Art History 101
4 Famous Portraits of Artists’ Lovers
In celebration of Valentine’s Day, here are four famous portraits of artists’ lovers. Employing the full spectrum of their palette, these artists express their physical and emotional connections to the objects of their affections. From Schiele to Bacon, these (often tempestuous) artist love stories transcend time and inspire us today.
A pioneer of Austrian Expressionism, Egon Schiele is highly controversial and erotic in his depictions of women. Here, however, we have a heart-felt and delicate portrait of the artist’s wife, Edith Harms. Schiele and Edith (despite opposition from her family) were married in 1915. Days later, Schiele was called into military service and Edith accompanied him. In 1918, the Spanish flu claimed Edith, who was six months pregnant, and Egon died just three days later. His last works (executed in the three days between Edith’s death and his own) are of Edith.
When photographer Alfred Stieglitz and painter Georgia O’Keeffe met in 1916, Stieglitz was 52 and an internationally celebrated photographer living in Manhattan. Contrastingly, O’Keefe, was 28, unknown and living in Canyon, Texas. After their first meeting, the pair obsessively wrote to one another (sometimes two and three a day) and quickly transitioned from
acquaintances, then lovers and eventually married. Stieglitz zealously photographed her throughout their relationship (from 1915 to 1933) with what she recounted as “a kind of heat.” Stieglitz captures the beauty and artistry of both O’Keefe as a woman and an artist, emphasizing her hands in an uplifted position.

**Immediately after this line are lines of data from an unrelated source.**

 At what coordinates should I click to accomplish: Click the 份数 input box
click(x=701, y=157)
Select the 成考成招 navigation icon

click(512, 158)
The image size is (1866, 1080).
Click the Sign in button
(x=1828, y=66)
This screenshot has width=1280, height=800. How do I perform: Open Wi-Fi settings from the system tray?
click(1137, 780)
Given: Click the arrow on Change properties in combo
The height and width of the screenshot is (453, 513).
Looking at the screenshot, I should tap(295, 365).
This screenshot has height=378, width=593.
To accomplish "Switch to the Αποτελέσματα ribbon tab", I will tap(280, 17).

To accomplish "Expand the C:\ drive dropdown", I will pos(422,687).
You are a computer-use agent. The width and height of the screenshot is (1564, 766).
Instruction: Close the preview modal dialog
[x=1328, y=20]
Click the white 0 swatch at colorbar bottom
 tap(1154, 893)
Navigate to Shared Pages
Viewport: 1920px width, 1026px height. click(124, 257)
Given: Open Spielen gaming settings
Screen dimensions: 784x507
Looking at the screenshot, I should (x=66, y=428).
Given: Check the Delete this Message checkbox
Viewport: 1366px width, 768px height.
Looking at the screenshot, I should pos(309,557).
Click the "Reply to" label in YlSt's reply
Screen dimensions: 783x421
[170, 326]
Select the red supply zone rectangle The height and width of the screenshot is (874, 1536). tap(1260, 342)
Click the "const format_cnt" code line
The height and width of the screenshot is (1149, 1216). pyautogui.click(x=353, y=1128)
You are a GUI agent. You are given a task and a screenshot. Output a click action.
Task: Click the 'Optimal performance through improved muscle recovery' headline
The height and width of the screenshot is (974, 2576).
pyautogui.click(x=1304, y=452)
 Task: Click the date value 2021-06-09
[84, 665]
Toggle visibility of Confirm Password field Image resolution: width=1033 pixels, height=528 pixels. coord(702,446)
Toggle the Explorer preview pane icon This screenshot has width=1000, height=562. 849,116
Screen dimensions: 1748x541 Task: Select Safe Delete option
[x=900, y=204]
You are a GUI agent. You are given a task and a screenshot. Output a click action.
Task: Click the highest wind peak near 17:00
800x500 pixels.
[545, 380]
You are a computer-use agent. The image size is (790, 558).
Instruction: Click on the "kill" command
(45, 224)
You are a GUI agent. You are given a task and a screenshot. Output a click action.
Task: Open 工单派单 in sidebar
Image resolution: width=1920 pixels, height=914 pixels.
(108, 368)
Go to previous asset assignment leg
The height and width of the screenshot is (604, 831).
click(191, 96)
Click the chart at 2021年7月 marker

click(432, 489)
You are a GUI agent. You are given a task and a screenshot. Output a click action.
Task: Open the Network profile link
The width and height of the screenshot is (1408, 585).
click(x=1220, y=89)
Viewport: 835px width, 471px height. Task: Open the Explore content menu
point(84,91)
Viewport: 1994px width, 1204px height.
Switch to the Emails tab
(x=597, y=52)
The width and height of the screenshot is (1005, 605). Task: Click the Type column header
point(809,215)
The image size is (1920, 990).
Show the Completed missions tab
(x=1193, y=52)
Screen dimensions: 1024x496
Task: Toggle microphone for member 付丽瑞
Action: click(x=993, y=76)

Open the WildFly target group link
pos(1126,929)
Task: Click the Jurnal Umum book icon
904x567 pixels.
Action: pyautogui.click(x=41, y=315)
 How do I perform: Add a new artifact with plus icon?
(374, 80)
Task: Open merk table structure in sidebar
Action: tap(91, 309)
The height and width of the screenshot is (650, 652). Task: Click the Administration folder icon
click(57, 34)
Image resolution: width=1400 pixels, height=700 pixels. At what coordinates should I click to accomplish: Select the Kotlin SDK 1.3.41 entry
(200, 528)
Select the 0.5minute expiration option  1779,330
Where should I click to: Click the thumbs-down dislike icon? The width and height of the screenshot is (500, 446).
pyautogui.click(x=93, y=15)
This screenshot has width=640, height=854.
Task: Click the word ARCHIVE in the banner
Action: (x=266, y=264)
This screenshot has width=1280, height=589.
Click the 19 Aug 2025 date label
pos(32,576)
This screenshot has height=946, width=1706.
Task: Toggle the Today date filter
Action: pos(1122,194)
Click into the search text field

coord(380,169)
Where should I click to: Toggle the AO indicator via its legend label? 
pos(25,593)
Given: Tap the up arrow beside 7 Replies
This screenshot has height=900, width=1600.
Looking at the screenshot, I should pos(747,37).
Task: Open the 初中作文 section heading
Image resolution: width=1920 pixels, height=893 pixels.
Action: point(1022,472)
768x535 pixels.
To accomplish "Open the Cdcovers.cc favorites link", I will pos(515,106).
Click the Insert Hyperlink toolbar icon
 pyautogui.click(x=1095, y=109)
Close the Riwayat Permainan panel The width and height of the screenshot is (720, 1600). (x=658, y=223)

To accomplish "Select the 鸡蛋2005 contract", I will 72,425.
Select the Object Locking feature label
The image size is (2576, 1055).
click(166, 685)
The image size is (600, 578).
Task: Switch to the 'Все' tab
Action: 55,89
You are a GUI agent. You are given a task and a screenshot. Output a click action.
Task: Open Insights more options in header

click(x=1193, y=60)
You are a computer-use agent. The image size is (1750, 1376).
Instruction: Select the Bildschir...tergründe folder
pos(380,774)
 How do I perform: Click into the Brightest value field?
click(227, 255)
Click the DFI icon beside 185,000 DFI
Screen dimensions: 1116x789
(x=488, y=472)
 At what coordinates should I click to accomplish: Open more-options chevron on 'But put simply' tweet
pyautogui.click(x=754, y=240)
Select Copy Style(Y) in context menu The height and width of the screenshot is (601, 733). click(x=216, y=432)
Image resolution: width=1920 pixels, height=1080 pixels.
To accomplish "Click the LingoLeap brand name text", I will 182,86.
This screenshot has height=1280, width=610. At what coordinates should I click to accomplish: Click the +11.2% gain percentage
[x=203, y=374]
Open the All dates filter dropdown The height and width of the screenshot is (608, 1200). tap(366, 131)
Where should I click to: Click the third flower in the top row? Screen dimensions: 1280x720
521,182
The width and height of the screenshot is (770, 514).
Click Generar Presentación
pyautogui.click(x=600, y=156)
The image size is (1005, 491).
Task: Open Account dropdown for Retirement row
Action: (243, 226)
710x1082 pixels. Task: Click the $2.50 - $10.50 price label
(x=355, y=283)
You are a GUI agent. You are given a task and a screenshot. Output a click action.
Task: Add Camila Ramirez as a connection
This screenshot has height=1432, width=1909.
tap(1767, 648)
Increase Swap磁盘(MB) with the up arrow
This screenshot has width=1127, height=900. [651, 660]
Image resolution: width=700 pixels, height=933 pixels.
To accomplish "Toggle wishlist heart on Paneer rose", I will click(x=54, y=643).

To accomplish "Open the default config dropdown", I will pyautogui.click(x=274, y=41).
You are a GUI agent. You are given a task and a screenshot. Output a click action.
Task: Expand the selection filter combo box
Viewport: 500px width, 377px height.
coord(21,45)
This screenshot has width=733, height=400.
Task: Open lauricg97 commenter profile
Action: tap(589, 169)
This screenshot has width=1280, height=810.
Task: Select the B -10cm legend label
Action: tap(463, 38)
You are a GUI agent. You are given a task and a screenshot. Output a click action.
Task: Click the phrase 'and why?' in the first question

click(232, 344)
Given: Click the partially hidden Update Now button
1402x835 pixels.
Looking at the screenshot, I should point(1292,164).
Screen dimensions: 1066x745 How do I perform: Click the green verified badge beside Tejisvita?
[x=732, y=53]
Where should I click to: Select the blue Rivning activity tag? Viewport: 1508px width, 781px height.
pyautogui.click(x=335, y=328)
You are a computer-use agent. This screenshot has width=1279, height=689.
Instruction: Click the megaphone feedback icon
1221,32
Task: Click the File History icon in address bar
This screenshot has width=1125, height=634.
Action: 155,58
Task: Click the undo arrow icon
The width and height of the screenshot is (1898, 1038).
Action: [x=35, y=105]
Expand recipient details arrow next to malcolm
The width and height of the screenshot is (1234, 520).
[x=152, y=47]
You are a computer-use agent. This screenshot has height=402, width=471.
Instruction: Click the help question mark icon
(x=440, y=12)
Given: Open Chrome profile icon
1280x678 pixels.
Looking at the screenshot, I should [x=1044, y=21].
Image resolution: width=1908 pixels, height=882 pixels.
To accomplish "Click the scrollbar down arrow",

When Gala (born Elena Ivanovna Diakonova) and Salvador Dalí first met, it was a love at first sight. Gala was 10 years older than the surrealist painter and married to the poet Paul Eluard. In his Secret Life, Dalí wrote: “She was destined to be my Gradiva, the one who moves forward, my victory, my wife.” As Dali’s love and muse, she is a frequent model in Dalí’s work, often raising her to a level of divinity in paintings such as “The Madonna of Port Lligat”.
Francis Bacon, a dominant figure in postwar art, creates paintings that contain an unmistakable visceral feeling and contortion of the human body. In this portrait of his lover George Dyer (made at the peak of Bacon’s creative power) depicts Dyer sitting on a swivel stool in a gaudily colored room. In typical Bacon fashion, Dyer’s body and face are contorted, and his legs are crossed impossibly over each other. Their relationship spanned over several years and ended tragically as Dyer was found dead from an overdose two days before the opening of the Francis Bacon Retrospective at the Grand Palais in Paris in 1971.